BY REBECCA MECKELBURG
ADELAIDE — "The debate about globalisation is about moving from 'policy' to protest — not protest to policy", said M1 and Socialist Alliance activist Leslie Richmond, at a Politics in the Pub forum on July 26.
The forum, organised by Now We the People, attracted 80 people to discuss the theme, "Globalisation — from protest to policy". The speaking platform, including an academic, an anti-corporate activist and a federal Labor senator promised a lively debate.
"The world's governments have plenty of policies that have actively assisted the rich elite of the world in maximising their exploitation of the world's people and the environment", Richmond said. "The growing anti-corporate movement recognises the need to go beyond being passive recipients of the neo-liberal policies of government and to develop active protest movements ... and programs of action to counter the human and environmental crisis."

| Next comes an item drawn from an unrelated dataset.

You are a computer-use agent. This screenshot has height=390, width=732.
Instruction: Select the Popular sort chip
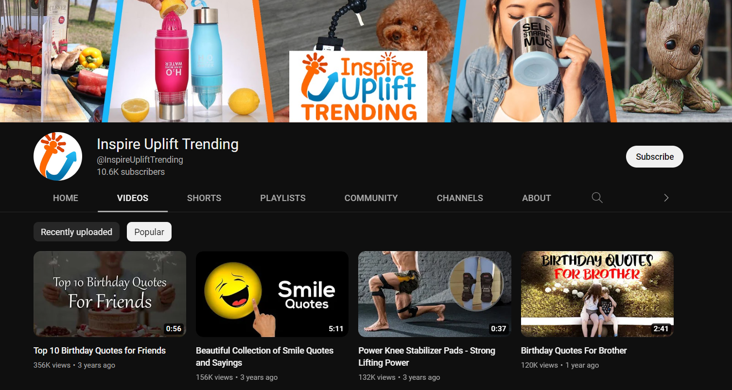tap(149, 232)
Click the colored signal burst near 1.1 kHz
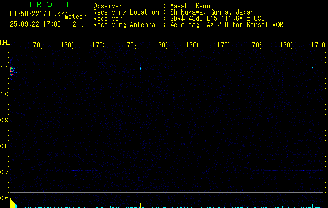This screenshot has width=328, height=208. [x=13, y=70]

Michael Sullivan, a lecturer in globalisation at Flinders University, explained that globalisation was capitalism creating global winners and losers, while simultaneously reducing the ability of the people to democratically determine how the world will be organised and who it will benefit.
He argued that the anti-corporate globalisation movement is nothing new — activists in the Third World have been campaigning against the reality of neo-liberal policy for more than two decades, as have many socialist and progressive activists in the imperialist or developed countries.
South Australian Labor senator Chris Schacht argued that he personally favoured fair (or at least fairer) trade, said that something should be done about poverty in the Third World and declared himself opposed to "backward economic policies" like deregulation.
Under challenge from the floor, however, he found it difficult to tally this with the actual practice of the Labor Party.